On April 18, 1906, San Franciscans awoke to a violent shaking of the earth that lasted for almost a minute. When the shaking stopped, 700 people were dead, the city was devastated, and there were fires everywhere. For an earthquake that was felt as far away as Nevada, miraculously, the Mission District was mostly spared. Following the earthquake, temporary shelters were built in the Mission to house a good portion of the population while the rest of the city was being rebuilt. As a result, people from many parts of San Francisco, with diverse ethnic backgrounds, flocked to the Mission. Formerly fog-shrouded west side folks quickly realized that the Mission was the sunny side of the city and began settling there.
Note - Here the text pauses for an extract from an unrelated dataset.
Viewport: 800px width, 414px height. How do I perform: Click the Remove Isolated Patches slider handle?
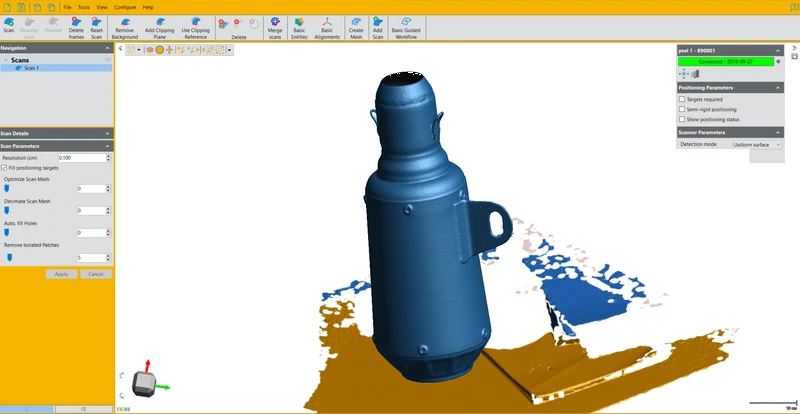click(9, 257)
Beginning in the 1950s, there was a large influx of immigrants to the Mission. Prompted by political and economic events in Latin America, the new arrivals were largely from Mexico but were also a blend of Cubans, Salvadorians, Guatemalans, Bolivians, Chileans and Nicaraguans. The Latino population flourished, as did the many connections to home. Taquerias, pupuserias, and markets selling everything from produce to piñatas all added a touch of home to the new arrivals. To this day, campanas roam the Mission selling ice cream, mariachis are a common sight in festive Mission restaurants, and roadside taco stands still serve tasty treats.
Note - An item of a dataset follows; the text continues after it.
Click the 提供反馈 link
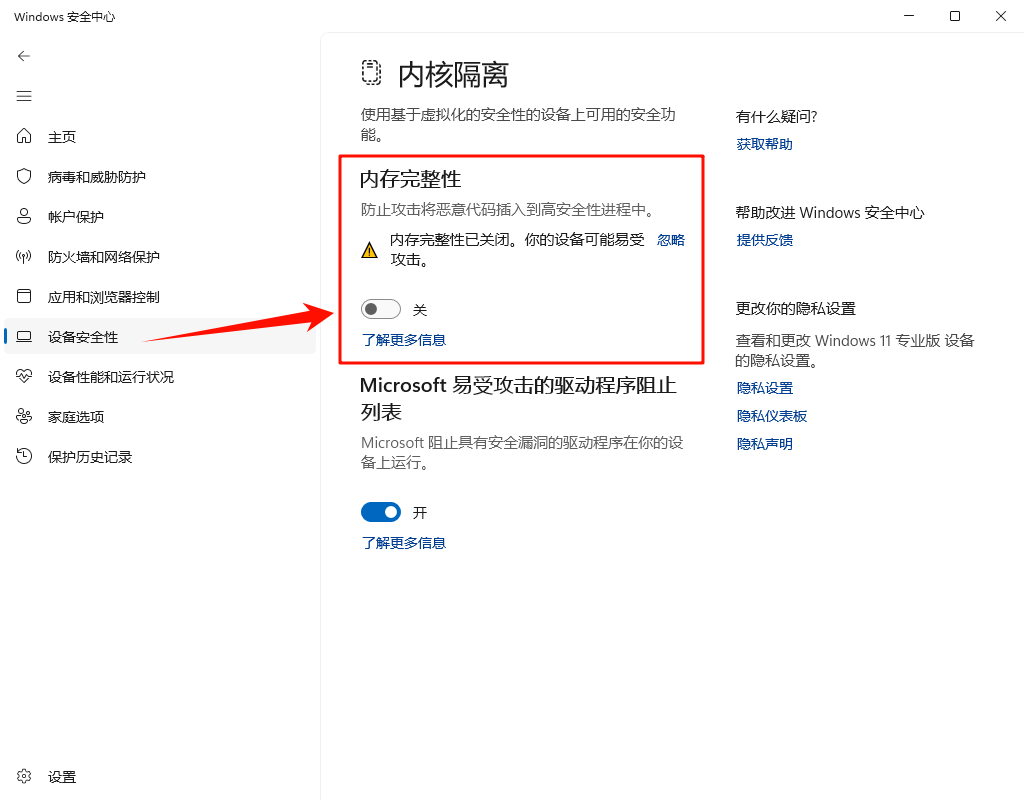Screen dimensions: 1024x800 point(764,239)
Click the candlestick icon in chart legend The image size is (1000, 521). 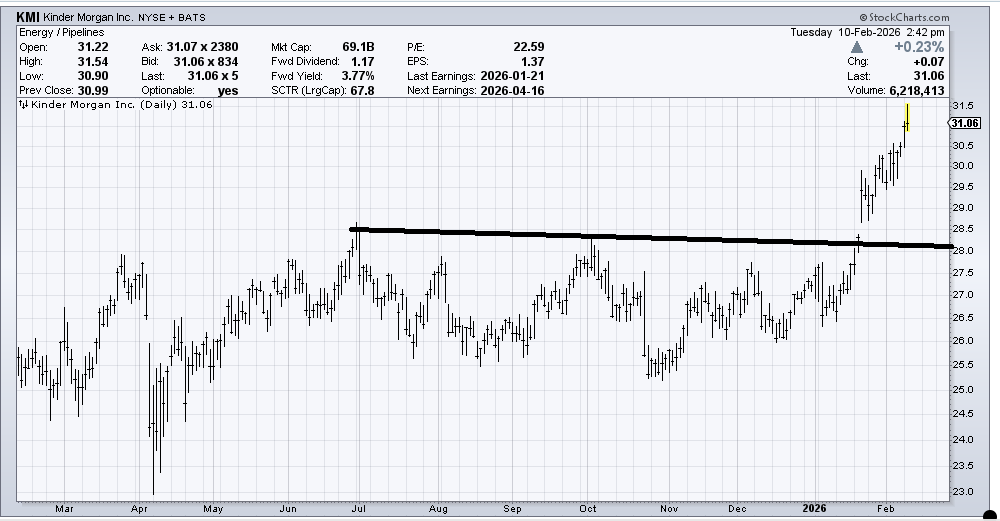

The Mission continued to evolve and was not unaffected by the dot-com boom (and subsequent bust). In the mid 1990s, the Mission began a gentrification process. Up to this time, the Mission had been an economically depressed area, but with dot-com dollars there was a demographic shift from the Latino spectrum to quasi-yuppie and generation X-ers. "Media Gulch" was developed and housing prices skyrocketed. The area quickly became unaffordable to many of the people that made the Mission what it was for more than 200 years. At the same time, many of the older buildings were renovated to accommodate the dot-com start-ups. With the bust, the once-affordable buildings were emptied; however, the prices generally didn’t drop. Fortunately, the Mission never fully went over to the dark side and retains a pleasant mix of Latin character and upscale latté shops.



El Capitan Theatre
photo: James T. Wigdel
What to See Today
Mission Dolores is a great jumping-off point, but what next? The first stop should be next door at the Basilica. It was destroyed in 1906 by the earthquake, and rebuilt and reopened in 1918. In 1952, Pope Pius XII gave Mission Dolores the honor of becoming the first Basilica west of the Mississippi. In contemporary times, Basilicas are special churches designated for use by a visiting Pope. On September 17, 1987, Pope John Paul II became the first reigning Roman Pontiff to visit San Francisco and pray at the Basilica.
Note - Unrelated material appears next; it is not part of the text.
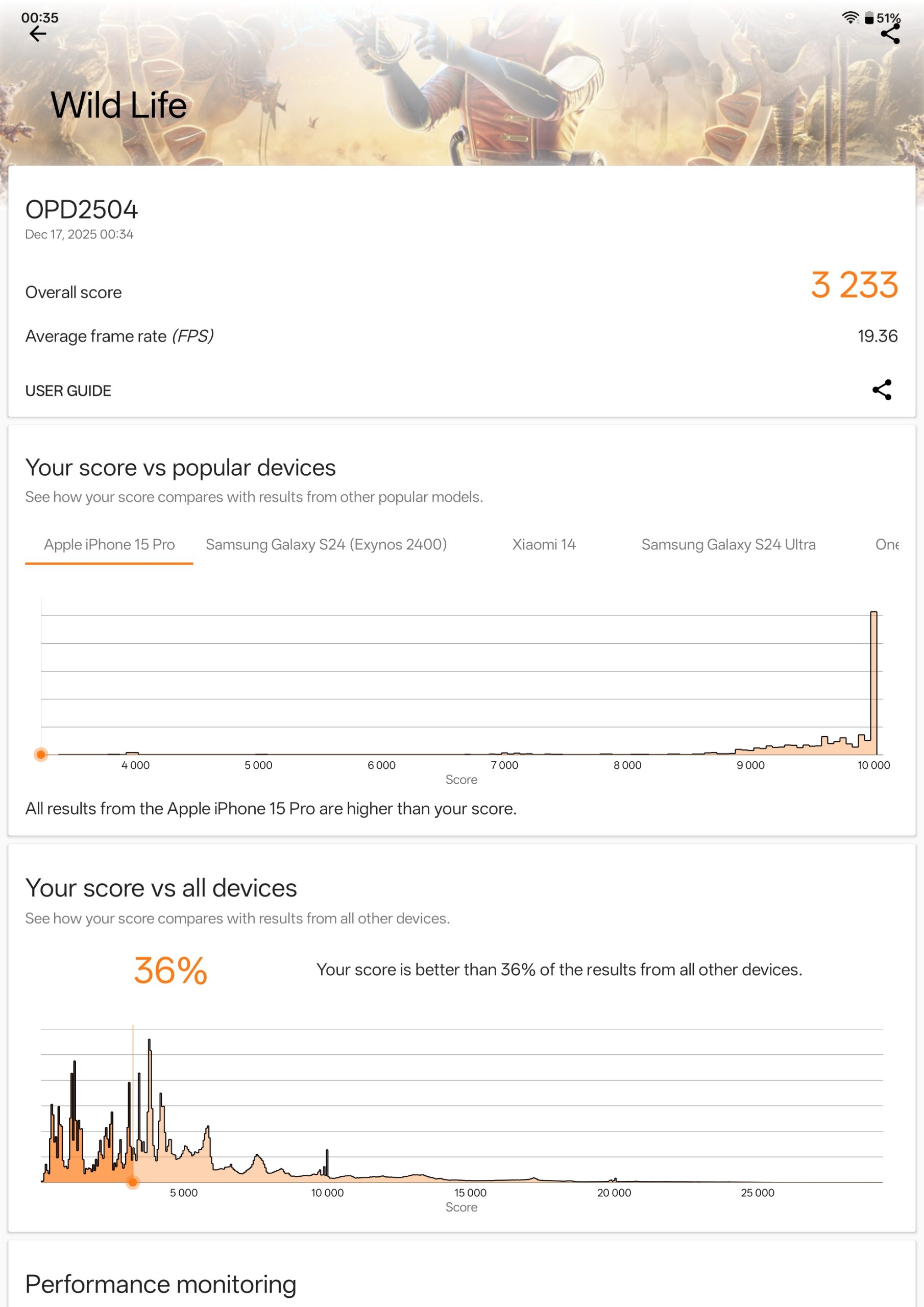This screenshot has width=924, height=1307.
Task: Open the Samsung Galaxy S24 Ultra tab
Action: pyautogui.click(x=728, y=545)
Moving on from there, to get a hands-on flavor of the Mission District, a walking tour from 16th & Mission to 24th & Mission gives a great perspective. Incidentally, these are the locations of the Bay Area Rapid Transit (BART) stations within the Mission, making getting in and out easy. Beginning at 16th Street, you will pass produce markets, taquerias, furniture shops, and discount stores. Along the way, you may run into mariachi
singers, who, for a couple of bucks, will serenade you with a Mexican favorite. If you’re thirsty or hungry, there are myriad coffee shops and restaurants to choose from.

Between 19th and 22nd Streets, you will pass by the remnants of a once thriving theater district. The El Capitan, the Tower, the New Mission, Cine Latino, and the Grand have either been boarded up or turned into discount stores selling imports from around the world. But, there is another reason for noticing these relics. The art deco facades are magnificent to see and one can only wish that these entertainment centers might once again flourish.

Fortunately there are some classic theaters that have survived. The Roxie Cinema (www.roxie.com) located at 3117 16th Street b/w Valencia and Guerrero is San Francisco’s oldest operating movie theater. It is well known for showing independent films, cult classics, and documentaries, among others. At 2961 16th you’ll find The (Red) Victoria Theater (www.victoriatheatre.org). Built in 1908 and restored in the late 1970s, it is the oldest operating theater in San Francisco. It is home to plays and concerts, as well as film festivals and other kinds of performances. The Mission District is home to another theater superlative—Theater Rhinoceros (www.therhino.org) at 2926 16th Street is the nation’s longest-running lesbian/gay/bisexual/transgender theater
company.

While you’re out and about, continue the walking tour by strolling down 24th Street toward Harrison Street. This stretch of the Mission will give you a feel for the gentrification and Latin mix. One block before Harrison you will come across Balmy Alley. This is the epicenter of San Francisco’s murals. No trip to the Mission District would be complete without seeing these murals, made famous by the stories they tell. Murals are a large part of Latin culture so it’s no surprise that with almost 600 murals in San Francisco, the largest concentration of them is in the Mission District. Balmy Alley is home to about 30 murals, some dating from as early as 1971. It is located between Treat Avenue and Harrison Street, near 24th Street. For an in depth exploration of the murals, visit the Precita Eyes Mural Arts and Visitors Center (www.precitaeyes.org) at 2981 24th Street. For a nominal fee, the center offers guided tours. Check the website for times and prices.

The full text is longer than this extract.